Task requirements: Could you print all of the data below again, exactly?

[Collected data]
· · · · · · ·

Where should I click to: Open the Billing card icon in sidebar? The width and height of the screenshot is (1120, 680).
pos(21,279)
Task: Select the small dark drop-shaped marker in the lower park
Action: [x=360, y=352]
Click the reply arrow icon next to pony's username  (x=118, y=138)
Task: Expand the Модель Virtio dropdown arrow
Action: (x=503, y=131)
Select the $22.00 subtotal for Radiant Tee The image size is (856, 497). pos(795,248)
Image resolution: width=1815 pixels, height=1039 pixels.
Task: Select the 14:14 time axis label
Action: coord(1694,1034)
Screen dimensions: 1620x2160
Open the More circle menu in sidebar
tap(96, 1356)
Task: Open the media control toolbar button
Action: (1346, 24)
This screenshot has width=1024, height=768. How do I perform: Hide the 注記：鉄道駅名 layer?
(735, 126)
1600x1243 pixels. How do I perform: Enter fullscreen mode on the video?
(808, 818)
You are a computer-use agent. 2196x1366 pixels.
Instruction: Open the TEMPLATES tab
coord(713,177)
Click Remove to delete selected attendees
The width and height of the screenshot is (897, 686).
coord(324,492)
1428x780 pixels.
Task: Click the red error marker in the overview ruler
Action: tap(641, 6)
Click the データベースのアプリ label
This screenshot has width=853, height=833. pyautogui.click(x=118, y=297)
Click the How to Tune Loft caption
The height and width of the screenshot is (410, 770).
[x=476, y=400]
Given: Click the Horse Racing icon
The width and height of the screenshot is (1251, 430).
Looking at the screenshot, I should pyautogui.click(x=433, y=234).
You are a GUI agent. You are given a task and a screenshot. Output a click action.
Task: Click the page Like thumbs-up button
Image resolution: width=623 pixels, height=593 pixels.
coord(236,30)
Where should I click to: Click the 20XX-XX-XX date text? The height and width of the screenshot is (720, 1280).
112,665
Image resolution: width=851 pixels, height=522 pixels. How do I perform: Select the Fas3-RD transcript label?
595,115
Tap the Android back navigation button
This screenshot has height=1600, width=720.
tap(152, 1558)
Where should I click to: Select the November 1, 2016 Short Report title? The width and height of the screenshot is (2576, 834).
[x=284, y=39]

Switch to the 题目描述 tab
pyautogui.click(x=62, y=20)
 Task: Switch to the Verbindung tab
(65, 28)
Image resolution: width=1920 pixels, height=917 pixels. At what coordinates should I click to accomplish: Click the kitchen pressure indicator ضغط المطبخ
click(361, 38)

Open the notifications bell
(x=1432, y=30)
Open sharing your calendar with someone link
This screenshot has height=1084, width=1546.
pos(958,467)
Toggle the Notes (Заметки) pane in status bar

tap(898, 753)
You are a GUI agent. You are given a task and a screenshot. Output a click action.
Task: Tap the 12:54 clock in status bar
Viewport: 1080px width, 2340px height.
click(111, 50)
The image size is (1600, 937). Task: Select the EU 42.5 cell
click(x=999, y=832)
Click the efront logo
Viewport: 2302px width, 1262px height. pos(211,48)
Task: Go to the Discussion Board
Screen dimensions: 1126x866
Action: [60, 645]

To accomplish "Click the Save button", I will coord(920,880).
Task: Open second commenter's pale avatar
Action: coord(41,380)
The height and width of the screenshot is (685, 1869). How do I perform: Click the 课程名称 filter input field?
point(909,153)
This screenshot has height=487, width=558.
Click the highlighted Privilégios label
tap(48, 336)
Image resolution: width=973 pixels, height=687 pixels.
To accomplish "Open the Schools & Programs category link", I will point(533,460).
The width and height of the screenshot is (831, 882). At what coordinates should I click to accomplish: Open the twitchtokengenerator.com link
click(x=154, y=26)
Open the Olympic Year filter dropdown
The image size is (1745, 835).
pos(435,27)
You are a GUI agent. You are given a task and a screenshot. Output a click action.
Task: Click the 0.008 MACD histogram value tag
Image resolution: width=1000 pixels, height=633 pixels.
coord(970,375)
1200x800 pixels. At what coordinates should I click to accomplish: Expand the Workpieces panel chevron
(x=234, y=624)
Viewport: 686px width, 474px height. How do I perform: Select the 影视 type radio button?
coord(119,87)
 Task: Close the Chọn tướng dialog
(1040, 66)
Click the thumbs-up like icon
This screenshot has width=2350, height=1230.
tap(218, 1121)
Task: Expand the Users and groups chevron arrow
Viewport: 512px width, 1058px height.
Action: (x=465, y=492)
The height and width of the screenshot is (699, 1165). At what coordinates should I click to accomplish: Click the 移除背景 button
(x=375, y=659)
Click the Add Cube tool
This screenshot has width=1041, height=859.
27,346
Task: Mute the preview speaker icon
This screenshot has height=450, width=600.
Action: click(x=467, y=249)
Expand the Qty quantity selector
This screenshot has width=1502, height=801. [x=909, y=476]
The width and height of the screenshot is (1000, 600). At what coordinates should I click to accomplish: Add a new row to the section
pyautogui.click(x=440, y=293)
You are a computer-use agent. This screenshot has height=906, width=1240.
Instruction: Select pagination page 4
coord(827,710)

· · · · · · ·

Exercise output:
Where should I click to: Open the Billing card icon in sidebar? The width and height of the screenshot is (1120, 680).
pos(21,279)
Task: Select the small dark drop-shaped marker in the lower park
Action: [x=360, y=352]
Click the reply arrow icon next to pony's username  (x=118, y=138)
Task: Expand the Модель Virtio dropdown arrow
Action: (x=503, y=131)
Select the $22.00 subtotal for Radiant Tee The image size is (856, 497). pos(795,248)
Image resolution: width=1815 pixels, height=1039 pixels.
Task: Select the 14:14 time axis label
Action: coord(1694,1034)
Screen dimensions: 1620x2160
Open the More circle menu in sidebar
tap(96, 1356)
Task: Open the media control toolbar button
Action: (1346, 24)
This screenshot has width=1024, height=768. How do I perform: Hide the 注記：鉄道駅名 layer?
(735, 126)
1600x1243 pixels. How do I perform: Enter fullscreen mode on the video?
(808, 818)
You are a computer-use agent. 2196x1366 pixels.
Instruction: Open the TEMPLATES tab
coord(713,177)
Click Remove to delete selected attendees
The width and height of the screenshot is (897, 686).
coord(324,492)
1428x780 pixels.
Task: Click the red error marker in the overview ruler
Action: tap(641, 6)
Click the データベースのアプリ label
This screenshot has width=853, height=833. pyautogui.click(x=118, y=297)
Click the How to Tune Loft caption
The height and width of the screenshot is (410, 770).
[x=476, y=400]
Given: Click the Horse Racing icon
The width and height of the screenshot is (1251, 430).
Looking at the screenshot, I should pyautogui.click(x=433, y=234).
You are a GUI agent. You are given a task and a screenshot. Output a click action.
Task: Click the page Like thumbs-up button
Image resolution: width=623 pixels, height=593 pixels.
coord(236,30)
Where should I click to: Click the 20XX-XX-XX date text? The height and width of the screenshot is (720, 1280).
112,665
Image resolution: width=851 pixels, height=522 pixels. How do I perform: Select the Fas3-RD transcript label?
595,115
Tap the Android back navigation button
This screenshot has height=1600, width=720.
tap(152, 1558)
Where should I click to: Select the November 1, 2016 Short Report title? The width and height of the screenshot is (2576, 834).
[x=284, y=39]

Switch to the 题目描述 tab
pyautogui.click(x=62, y=20)
 Task: Switch to the Verbindung tab
(65, 28)
Image resolution: width=1920 pixels, height=917 pixels. At what coordinates should I click to accomplish: Click the kitchen pressure indicator ضغط المطبخ
click(361, 38)

Open the notifications bell
(x=1432, y=30)
Open sharing your calendar with someone link
This screenshot has height=1084, width=1546.
pos(958,467)
Toggle the Notes (Заметки) pane in status bar

tap(898, 753)
You are a GUI agent. You are given a task and a screenshot. Output a click action.
Task: Tap the 12:54 clock in status bar
Viewport: 1080px width, 2340px height.
click(111, 50)
The image size is (1600, 937). Task: Select the EU 42.5 cell
click(x=999, y=832)
Click the efront logo
Viewport: 2302px width, 1262px height. pos(211,48)
Task: Go to the Discussion Board
Screen dimensions: 1126x866
Action: [60, 645]

To accomplish "Click the Save button", I will coord(920,880).
Task: Open second commenter's pale avatar
Action: coord(41,380)
The height and width of the screenshot is (685, 1869). How do I perform: Click the 课程名称 filter input field?
point(909,153)
This screenshot has height=487, width=558.
Click the highlighted Privilégios label
tap(48, 336)
Image resolution: width=973 pixels, height=687 pixels.
To accomplish "Open the Schools & Programs category link", I will point(533,460).
The width and height of the screenshot is (831, 882). At what coordinates should I click to accomplish: Open the twitchtokengenerator.com link
click(x=154, y=26)
Open the Olympic Year filter dropdown
The image size is (1745, 835).
pos(435,27)
You are a GUI agent. You are given a task and a screenshot. Output a click action.
Task: Click the 0.008 MACD histogram value tag
Image resolution: width=1000 pixels, height=633 pixels.
coord(970,375)
1200x800 pixels. At what coordinates should I click to accomplish: Expand the Workpieces panel chevron
(x=234, y=624)
Viewport: 686px width, 474px height. How do I perform: Select the 影视 type radio button?
coord(119,87)
 Task: Close the Chọn tướng dialog
(1040, 66)
Click the thumbs-up like icon
This screenshot has width=2350, height=1230.
tap(218, 1121)
Task: Expand the Users and groups chevron arrow
Viewport: 512px width, 1058px height.
Action: (x=465, y=492)
The height and width of the screenshot is (699, 1165). At what coordinates should I click to accomplish: Click the 移除背景 button
(x=375, y=659)
Click the Add Cube tool
This screenshot has width=1041, height=859.
27,346
Task: Mute the preview speaker icon
This screenshot has height=450, width=600.
Action: click(x=467, y=249)
Expand the Qty quantity selector
This screenshot has width=1502, height=801. [x=909, y=476]
The width and height of the screenshot is (1000, 600). At what coordinates should I click to accomplish: Add a new row to the section
pyautogui.click(x=440, y=293)
You are a computer-use agent. This screenshot has height=906, width=1240.
Instruction: Select pagination page 4
coord(827,710)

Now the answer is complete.